Hammering the Thai Trial Design
At the previous AVRWG meeting in January, committee members recommended that a subcommittee — chaired by Scott Hammer and comprising Larry Corey, Jerry Sadoff and ad hoc statistics adviser Steve Self — review the design of the recently initiated phase III vaccine efficacy trial in Thailand and suggest improvements. The study is comparing a prime-boost combination of Aventis Pasteur’s weakly immunogenic ALVAC vCP1521 canarypox vector and VaxGen’s seemingly inert gp120-containing AIDSVAX construct to placebo in a low-risk rural cohort of 16,000 Thais. The idea came from the U.S. military HIV research program which was recently reintegrated into the Division of AIDS at the NIH; unfortunately part of the politicking that surrounded the reintegration involved DAIDS committing to support this $120 million trial to completion.
At the May AVRWG, Scott Hammer presented the recommendations of his subcommittee to the larger group (the trial’s co-principal investigator Debbie Birx was also in attendance). Hammer broke down the subcommittee’s discussions into four key questions and presented their suggested answers:
- Should the primary (acquisition) and the secondary (amelioration of infection) objectives be switched or should the amelioration of infection objective be made co-primary?Yes, the amelioration of infection objective should be made co-primary — 50 viral load endpoints would provide 90% power to distinguish a 1 log difference in viral load and 80% power to distinguish protective efficacy of 60% (compared to 90% power to distinguish protective efficacy of 50% in current design). This would result in at least a 50% reduction in sample size.
- Should the HIV-1 RNA and CD4 secondary endpoints be included in a composite endpoint?Not necessary for this trial, but the viral load endpoint in infected volunteers is crucial and should be better defined; e.g., the geometric mean of 2-3 HIV-1 RNA values post-infection to define early “set-point.”
- Should immunogenicity data in real time be generated and supplied to Data Safety Monitoring Board (DSMB)?Yes, data from 200-300 vaccinees and 100 controls would provide information on the activity of vaccine during the trial and should concentrate on T cell responses. Such data, however, should be used for background and not be part of any guideline for prematurely stopping the study.
- Should the DSMB take an earlier look at interim efficacy? Should a futility analysis be framed (e.g., for slower accrual, lower HIV incidence, or higher lost to follow-up rate than predicted)?Earlier or multiple looks at interim efficacy will not provide an advantage but it would be reasonable to consider outlining operational futility for the trial (criteria for early termination of the trial if it is not going to meet its goals).

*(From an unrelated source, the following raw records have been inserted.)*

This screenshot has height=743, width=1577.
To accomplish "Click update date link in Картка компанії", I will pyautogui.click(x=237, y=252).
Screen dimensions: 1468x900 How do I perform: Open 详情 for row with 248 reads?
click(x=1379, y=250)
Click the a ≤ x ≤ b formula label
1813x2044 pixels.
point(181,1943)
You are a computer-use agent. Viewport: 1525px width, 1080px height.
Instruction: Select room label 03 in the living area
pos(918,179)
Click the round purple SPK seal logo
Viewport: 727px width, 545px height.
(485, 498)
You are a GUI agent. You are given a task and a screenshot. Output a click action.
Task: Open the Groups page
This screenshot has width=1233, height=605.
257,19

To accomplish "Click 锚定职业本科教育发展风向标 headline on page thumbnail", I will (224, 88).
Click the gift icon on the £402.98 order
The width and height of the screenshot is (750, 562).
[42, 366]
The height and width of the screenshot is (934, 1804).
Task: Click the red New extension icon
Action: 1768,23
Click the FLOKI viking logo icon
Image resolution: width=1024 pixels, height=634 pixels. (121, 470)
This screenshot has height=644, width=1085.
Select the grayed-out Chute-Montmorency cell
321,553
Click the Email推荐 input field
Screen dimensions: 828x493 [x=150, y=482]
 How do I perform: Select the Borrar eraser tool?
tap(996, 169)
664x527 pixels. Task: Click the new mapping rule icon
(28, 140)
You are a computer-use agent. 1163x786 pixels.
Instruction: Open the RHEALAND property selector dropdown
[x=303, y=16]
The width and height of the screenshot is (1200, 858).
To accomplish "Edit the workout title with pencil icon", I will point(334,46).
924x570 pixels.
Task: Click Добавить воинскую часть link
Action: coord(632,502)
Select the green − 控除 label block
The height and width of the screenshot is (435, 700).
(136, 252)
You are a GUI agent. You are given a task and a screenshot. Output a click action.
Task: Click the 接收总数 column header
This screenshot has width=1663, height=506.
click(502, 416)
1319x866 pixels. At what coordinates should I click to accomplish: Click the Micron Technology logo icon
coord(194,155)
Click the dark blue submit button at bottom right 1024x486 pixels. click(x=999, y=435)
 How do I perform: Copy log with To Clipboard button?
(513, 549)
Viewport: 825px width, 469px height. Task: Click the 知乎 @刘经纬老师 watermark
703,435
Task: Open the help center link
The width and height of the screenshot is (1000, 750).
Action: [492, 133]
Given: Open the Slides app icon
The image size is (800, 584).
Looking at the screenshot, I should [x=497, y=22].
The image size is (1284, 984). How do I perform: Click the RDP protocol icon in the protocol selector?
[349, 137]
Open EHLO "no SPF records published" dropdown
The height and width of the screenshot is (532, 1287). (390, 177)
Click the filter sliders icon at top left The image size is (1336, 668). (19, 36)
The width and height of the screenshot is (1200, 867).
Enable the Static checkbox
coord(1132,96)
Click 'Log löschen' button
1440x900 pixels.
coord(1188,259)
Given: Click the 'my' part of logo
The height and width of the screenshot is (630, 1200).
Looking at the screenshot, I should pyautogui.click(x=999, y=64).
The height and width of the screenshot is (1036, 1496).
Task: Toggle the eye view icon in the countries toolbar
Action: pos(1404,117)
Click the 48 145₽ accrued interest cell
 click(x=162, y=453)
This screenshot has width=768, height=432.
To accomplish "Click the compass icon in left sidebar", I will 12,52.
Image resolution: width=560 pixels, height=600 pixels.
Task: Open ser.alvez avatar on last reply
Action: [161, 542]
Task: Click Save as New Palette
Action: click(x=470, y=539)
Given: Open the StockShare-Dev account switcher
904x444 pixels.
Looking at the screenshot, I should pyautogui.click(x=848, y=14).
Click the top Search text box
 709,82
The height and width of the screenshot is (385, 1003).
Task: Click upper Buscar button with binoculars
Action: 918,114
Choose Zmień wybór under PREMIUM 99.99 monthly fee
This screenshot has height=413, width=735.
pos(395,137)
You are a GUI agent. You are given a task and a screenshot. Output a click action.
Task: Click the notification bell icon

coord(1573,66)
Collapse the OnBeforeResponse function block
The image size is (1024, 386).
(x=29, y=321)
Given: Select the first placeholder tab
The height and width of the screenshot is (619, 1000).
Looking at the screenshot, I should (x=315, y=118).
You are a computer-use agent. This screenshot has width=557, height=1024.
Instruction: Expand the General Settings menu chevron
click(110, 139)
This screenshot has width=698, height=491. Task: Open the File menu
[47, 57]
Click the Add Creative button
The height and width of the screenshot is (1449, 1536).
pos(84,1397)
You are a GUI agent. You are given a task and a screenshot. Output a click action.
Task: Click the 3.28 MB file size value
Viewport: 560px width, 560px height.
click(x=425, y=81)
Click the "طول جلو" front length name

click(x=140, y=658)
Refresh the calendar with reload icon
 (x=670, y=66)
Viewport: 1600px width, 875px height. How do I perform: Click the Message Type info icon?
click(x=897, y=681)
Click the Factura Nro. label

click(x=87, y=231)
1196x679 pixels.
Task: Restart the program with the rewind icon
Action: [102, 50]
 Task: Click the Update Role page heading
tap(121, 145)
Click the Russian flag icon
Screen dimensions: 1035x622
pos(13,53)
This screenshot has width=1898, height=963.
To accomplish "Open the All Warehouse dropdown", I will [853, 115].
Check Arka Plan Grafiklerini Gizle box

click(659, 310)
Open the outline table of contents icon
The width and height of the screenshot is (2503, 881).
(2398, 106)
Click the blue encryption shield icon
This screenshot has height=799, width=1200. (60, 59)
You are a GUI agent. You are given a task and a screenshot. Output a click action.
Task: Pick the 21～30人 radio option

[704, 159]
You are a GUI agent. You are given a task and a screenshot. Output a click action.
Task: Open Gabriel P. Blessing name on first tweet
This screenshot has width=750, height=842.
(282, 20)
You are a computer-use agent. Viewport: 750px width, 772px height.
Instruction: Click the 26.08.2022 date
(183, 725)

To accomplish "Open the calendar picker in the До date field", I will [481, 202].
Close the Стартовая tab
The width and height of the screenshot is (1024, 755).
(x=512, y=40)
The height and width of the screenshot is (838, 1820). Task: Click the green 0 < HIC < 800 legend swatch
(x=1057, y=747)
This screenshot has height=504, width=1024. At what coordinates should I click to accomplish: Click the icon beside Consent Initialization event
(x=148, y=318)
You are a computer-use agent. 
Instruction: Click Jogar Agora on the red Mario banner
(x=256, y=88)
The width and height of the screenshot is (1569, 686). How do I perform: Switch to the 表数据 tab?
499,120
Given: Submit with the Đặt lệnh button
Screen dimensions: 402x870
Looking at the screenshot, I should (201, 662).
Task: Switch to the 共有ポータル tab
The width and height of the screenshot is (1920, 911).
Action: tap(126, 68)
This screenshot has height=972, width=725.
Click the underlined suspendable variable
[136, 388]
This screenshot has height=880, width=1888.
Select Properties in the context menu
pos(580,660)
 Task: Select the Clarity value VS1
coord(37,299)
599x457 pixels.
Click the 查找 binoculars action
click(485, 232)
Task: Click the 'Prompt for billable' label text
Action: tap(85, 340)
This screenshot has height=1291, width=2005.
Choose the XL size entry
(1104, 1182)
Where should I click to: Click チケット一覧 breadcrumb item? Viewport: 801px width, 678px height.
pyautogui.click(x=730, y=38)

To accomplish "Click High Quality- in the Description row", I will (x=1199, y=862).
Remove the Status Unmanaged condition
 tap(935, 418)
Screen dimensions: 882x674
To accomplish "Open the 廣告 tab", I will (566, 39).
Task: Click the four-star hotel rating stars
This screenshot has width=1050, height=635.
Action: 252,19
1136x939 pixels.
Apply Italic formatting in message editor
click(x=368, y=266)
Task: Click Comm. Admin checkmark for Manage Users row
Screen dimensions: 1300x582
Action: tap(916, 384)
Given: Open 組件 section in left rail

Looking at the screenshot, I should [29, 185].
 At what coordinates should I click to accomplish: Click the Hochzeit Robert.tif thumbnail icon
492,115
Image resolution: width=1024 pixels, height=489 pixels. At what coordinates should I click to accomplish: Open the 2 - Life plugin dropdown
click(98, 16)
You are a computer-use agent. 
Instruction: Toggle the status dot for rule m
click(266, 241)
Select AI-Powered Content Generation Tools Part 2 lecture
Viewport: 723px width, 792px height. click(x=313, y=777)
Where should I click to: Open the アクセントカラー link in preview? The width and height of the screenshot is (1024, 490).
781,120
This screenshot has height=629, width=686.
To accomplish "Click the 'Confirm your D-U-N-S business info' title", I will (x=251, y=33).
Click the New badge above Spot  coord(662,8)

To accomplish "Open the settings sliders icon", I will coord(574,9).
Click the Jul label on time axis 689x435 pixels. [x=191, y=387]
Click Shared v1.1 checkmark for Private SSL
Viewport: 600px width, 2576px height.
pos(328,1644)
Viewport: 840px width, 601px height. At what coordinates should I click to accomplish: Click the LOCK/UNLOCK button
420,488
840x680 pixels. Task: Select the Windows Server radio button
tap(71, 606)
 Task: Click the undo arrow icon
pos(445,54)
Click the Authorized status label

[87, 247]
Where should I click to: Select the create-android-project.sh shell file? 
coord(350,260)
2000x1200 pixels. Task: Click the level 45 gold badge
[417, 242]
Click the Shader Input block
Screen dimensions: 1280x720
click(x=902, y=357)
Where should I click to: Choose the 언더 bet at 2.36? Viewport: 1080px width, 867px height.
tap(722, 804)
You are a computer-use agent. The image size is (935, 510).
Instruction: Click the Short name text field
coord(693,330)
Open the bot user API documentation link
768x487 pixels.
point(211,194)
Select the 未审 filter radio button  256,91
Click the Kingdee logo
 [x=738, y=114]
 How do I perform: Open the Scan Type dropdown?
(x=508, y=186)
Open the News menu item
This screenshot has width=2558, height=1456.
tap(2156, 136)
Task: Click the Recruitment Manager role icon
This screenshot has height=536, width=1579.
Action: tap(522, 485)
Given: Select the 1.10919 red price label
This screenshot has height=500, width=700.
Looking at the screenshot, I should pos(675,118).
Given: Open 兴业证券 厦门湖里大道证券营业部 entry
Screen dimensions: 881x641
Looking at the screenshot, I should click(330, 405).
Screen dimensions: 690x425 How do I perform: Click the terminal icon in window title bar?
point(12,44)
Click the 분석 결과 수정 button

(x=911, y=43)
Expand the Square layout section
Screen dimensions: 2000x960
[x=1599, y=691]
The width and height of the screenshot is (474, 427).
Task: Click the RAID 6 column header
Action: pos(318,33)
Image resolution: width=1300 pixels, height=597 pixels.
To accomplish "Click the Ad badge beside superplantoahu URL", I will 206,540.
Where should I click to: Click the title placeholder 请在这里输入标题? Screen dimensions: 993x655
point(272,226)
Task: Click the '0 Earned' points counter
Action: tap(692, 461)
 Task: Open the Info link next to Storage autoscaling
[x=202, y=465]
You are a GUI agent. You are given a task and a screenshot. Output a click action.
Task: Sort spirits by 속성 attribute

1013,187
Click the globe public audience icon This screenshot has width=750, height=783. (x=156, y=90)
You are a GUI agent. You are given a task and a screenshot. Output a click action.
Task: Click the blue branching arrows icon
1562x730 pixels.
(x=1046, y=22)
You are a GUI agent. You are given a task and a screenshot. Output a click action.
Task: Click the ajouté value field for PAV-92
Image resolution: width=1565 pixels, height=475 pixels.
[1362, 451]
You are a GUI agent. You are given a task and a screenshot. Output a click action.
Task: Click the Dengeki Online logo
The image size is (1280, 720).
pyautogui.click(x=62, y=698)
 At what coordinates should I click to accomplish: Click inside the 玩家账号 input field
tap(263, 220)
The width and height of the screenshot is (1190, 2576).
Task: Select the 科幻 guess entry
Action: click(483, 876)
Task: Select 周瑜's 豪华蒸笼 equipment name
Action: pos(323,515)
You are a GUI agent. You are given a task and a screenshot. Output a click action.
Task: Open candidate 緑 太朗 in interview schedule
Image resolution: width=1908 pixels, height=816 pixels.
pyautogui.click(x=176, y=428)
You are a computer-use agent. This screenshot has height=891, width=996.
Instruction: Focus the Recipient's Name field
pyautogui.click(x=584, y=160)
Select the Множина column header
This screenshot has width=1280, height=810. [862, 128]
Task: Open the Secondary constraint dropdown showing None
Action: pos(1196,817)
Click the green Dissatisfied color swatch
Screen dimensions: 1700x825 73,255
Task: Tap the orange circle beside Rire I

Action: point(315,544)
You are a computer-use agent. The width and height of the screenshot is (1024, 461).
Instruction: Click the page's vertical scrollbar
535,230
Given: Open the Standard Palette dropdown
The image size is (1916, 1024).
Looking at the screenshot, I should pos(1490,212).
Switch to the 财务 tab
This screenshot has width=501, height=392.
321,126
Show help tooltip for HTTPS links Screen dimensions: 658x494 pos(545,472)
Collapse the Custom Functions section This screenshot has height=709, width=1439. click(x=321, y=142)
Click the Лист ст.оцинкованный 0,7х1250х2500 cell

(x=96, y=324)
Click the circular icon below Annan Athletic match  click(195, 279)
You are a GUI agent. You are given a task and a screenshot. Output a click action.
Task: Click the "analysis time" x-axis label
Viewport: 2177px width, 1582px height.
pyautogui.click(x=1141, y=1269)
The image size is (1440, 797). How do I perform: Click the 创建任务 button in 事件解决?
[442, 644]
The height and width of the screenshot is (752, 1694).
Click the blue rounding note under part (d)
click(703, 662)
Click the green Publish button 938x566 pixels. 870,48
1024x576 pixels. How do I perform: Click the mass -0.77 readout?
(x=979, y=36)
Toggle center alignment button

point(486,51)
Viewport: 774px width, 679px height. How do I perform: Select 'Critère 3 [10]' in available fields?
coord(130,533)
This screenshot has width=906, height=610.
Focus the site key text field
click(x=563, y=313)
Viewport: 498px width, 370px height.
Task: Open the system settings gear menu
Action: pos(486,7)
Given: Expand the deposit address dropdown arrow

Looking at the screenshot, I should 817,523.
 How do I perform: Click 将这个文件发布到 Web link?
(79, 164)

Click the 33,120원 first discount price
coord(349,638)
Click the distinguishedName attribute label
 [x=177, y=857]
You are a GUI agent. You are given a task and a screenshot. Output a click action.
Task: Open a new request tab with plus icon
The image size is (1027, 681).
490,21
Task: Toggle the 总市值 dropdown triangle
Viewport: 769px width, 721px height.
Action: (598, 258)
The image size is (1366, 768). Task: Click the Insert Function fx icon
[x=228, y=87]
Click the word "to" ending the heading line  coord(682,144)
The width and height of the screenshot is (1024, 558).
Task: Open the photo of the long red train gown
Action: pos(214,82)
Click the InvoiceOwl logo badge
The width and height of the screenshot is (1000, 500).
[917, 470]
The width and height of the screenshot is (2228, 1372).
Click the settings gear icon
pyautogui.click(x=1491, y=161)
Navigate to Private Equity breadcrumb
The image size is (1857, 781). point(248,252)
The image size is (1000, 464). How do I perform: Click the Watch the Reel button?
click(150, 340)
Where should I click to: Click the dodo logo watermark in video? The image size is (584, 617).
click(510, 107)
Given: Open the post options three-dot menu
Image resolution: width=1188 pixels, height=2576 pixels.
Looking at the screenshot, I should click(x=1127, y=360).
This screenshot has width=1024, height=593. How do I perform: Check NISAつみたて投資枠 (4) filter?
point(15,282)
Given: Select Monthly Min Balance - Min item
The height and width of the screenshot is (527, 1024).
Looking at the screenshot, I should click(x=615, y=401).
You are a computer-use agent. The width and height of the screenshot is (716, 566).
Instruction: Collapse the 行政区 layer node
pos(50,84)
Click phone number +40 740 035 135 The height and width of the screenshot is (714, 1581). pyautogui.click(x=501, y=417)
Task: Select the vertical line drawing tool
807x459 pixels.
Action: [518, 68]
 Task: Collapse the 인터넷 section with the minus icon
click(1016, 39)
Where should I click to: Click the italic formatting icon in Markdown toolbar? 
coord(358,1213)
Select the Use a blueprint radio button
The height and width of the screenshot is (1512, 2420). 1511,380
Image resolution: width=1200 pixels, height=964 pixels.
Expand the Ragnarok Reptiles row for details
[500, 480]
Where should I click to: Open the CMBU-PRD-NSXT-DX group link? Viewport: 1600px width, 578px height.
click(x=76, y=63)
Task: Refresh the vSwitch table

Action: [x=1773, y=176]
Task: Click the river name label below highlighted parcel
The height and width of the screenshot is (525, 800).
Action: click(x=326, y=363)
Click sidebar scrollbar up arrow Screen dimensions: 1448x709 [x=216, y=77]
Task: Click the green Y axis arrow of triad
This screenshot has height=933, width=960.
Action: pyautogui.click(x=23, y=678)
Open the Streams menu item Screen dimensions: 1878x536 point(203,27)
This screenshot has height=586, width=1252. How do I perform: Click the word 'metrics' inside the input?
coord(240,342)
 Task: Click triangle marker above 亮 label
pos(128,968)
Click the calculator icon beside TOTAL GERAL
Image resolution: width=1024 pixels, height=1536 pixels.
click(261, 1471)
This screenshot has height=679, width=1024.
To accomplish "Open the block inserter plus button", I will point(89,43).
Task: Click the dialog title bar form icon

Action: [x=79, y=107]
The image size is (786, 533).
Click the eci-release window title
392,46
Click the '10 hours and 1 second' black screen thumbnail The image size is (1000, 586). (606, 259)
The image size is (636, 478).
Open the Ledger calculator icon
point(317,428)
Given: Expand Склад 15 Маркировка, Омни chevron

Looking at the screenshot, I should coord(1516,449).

There followed a lively and occasionally heated discussion of what such changes might mean in terms of logistics and finances. Although most AVRWG members supported Hammer’s recommendations, some concern was expressed regarding the need to obtain revised informed consent from the approximately 3,000 individuals that have already enrolled in the trial. Jerry Sadoff countered that such extensive reconsenting had been successfully performed in at least one prior vaccine efficacy trial. John Moore asked about the potential cost savings that would accompany a reduction in samples size from 16,000 to 8,000 volunteers. Both Debbie Birx and DAIDS vaccine director Peggy Johnston suggested that the cost savings would be minimal while Jerry Sadoff argued that they would likely total at least $30 million.
At the time of writing, the principal investigators of the Thai trial are planning to discuss the AVRWG’s recommendations with their Thai colleagues during the upcoming XV International AIDS Conference in Bangkok (July 11-16). A final decision on implementing the suggested changes to the trial design will not be made until these discussions are completed.